* START DATA RECORDS *

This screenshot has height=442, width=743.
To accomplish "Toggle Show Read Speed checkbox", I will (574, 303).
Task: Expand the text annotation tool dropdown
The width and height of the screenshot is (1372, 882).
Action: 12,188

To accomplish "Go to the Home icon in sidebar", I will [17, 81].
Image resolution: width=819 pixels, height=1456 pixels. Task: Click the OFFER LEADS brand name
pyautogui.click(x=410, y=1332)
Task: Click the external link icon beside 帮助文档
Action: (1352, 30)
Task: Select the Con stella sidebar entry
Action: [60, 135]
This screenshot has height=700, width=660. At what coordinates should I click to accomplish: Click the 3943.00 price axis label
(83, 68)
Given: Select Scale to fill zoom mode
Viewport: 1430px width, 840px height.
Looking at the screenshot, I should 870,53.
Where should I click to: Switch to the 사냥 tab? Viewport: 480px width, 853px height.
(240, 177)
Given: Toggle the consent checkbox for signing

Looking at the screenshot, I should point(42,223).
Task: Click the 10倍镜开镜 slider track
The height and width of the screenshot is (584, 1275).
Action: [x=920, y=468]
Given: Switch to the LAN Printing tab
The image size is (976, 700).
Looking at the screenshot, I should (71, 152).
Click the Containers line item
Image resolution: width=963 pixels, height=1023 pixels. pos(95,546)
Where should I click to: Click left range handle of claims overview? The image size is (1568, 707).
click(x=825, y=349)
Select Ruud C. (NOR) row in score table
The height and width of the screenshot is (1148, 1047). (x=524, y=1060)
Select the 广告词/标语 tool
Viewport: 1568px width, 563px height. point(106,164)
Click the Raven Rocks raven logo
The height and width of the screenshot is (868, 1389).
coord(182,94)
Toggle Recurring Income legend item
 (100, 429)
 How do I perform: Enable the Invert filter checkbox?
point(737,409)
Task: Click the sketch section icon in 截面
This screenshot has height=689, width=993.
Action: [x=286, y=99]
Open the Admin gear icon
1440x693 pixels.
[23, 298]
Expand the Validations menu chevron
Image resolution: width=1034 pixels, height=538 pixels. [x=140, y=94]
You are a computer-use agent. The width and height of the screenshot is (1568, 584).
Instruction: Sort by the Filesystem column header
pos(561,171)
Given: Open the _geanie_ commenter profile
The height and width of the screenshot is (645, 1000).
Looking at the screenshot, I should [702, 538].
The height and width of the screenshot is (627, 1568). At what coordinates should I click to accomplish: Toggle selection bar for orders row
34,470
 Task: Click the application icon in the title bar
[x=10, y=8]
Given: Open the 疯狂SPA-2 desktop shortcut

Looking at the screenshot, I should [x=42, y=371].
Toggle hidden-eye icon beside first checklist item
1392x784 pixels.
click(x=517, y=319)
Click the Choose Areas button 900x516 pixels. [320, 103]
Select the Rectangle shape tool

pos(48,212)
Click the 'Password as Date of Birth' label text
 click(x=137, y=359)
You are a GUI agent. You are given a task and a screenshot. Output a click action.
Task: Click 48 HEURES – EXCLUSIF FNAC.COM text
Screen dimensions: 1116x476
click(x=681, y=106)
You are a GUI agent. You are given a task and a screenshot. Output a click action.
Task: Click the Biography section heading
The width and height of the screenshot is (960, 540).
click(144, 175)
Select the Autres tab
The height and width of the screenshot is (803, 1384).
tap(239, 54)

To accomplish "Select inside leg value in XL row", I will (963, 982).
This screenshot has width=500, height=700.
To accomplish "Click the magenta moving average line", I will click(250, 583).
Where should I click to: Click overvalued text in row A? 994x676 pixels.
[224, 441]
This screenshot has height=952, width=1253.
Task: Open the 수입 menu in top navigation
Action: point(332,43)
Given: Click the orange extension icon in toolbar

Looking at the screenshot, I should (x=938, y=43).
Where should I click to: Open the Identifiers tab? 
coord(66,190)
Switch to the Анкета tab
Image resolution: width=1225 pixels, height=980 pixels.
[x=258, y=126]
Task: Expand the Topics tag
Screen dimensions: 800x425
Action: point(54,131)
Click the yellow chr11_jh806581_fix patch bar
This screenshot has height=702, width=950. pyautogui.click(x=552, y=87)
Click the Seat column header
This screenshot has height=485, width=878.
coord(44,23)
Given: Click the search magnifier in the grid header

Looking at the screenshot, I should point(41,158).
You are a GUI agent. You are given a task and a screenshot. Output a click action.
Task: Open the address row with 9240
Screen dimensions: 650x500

* END DATA RECORDS *

--- SHORT PROBLEM ---
Can you rewrite all of the records above, replacing "checkbox" with "check box" wherever it occurs and leaving everything else unchanged?

--- SOLUTION FOR THIS PROBLEM ---
This screenshot has height=442, width=743.
To accomplish "Toggle Show Read Speed check box", I will (574, 303).
Task: Expand the text annotation tool dropdown
The width and height of the screenshot is (1372, 882).
Action: 12,188

To accomplish "Go to the Home icon in sidebar", I will [17, 81].
Image resolution: width=819 pixels, height=1456 pixels. Task: Click the OFFER LEADS brand name
pyautogui.click(x=410, y=1332)
Task: Click the external link icon beside 帮助文档
Action: (1352, 30)
Task: Select the Con stella sidebar entry
Action: [60, 135]
This screenshot has height=700, width=660. At what coordinates should I click to accomplish: Click the 3943.00 price axis label
(83, 68)
Given: Select Scale to fill zoom mode
Viewport: 1430px width, 840px height.
Looking at the screenshot, I should 870,53.
Where should I click to: Switch to the 사냥 tab? Viewport: 480px width, 853px height.
(240, 177)
Given: Toggle the consent check box for signing

Looking at the screenshot, I should point(42,223).
Task: Click the 10倍镜开镜 slider track
The height and width of the screenshot is (584, 1275).
Action: [x=920, y=468]
Given: Switch to the LAN Printing tab
The image size is (976, 700).
Looking at the screenshot, I should (71, 152).
Click the Containers line item
Image resolution: width=963 pixels, height=1023 pixels. pos(95,546)
Where should I click to: Click left range handle of claims overview? The image size is (1568, 707).
click(x=825, y=349)
Select Ruud C. (NOR) row in score table
The height and width of the screenshot is (1148, 1047). (x=524, y=1060)
Select the 广告词/标语 tool
Viewport: 1568px width, 563px height. point(106,164)
Click the Raven Rocks raven logo
The height and width of the screenshot is (868, 1389).
coord(182,94)
Toggle Recurring Income legend item
 (100, 429)
 How do I perform: Enable the Invert filter check box?
point(737,409)
Task: Click the sketch section icon in 截面
This screenshot has height=689, width=993.
Action: [x=286, y=99]
Open the Admin gear icon
1440x693 pixels.
[23, 298]
Expand the Validations menu chevron
Image resolution: width=1034 pixels, height=538 pixels. [x=140, y=94]
You are a computer-use agent. The width and height of the screenshot is (1568, 584).
Instruction: Sort by the Filesystem column header
pos(561,171)
Given: Open the _geanie_ commenter profile
The height and width of the screenshot is (645, 1000).
Looking at the screenshot, I should [702, 538].
The height and width of the screenshot is (627, 1568). At what coordinates should I click to accomplish: Toggle selection bar for orders row
34,470
 Task: Click the application icon in the title bar
[x=10, y=8]
Given: Open the 疯狂SPA-2 desktop shortcut

Looking at the screenshot, I should [x=42, y=371].
Toggle hidden-eye icon beside first checklist item
1392x784 pixels.
click(x=517, y=319)
Click the Choose Areas button 900x516 pixels. [320, 103]
Select the Rectangle shape tool

pos(48,212)
Click the 'Password as Date of Birth' label text
 click(x=137, y=359)
You are a GUI agent. You are given a task and a screenshot. Output a click action.
Task: Click 48 HEURES – EXCLUSIF FNAC.COM text
Screen dimensions: 1116x476
click(x=681, y=106)
You are a GUI agent. You are given a task and a screenshot. Output a click action.
Task: Click the Biography section heading
The width and height of the screenshot is (960, 540).
click(144, 175)
Select the Autres tab
The height and width of the screenshot is (803, 1384).
tap(239, 54)

To accomplish "Select inside leg value in XL row", I will (963, 982).
This screenshot has width=500, height=700.
To accomplish "Click the magenta moving average line", I will click(250, 583).
Where should I click to: Click overvalued text in row A? 994x676 pixels.
[224, 441]
This screenshot has height=952, width=1253.
Task: Open the 수입 menu in top navigation
Action: point(332,43)
Given: Click the orange extension icon in toolbar

Looking at the screenshot, I should (x=938, y=43).
Where should I click to: Open the Identifiers tab? 
coord(66,190)
Switch to the Анкета tab
Image resolution: width=1225 pixels, height=980 pixels.
[x=258, y=126]
Task: Expand the Topics tag
Screen dimensions: 800x425
Action: point(54,131)
Click the yellow chr11_jh806581_fix patch bar
This screenshot has height=702, width=950. pyautogui.click(x=552, y=87)
Click the Seat column header
This screenshot has height=485, width=878.
coord(44,23)
Given: Click the search magnifier in the grid header

Looking at the screenshot, I should point(41,158).
You are a GUI agent. You are given a task and a screenshot. Output a click action.
Task: Open the address row with 9240
Screen dimensions: 650x500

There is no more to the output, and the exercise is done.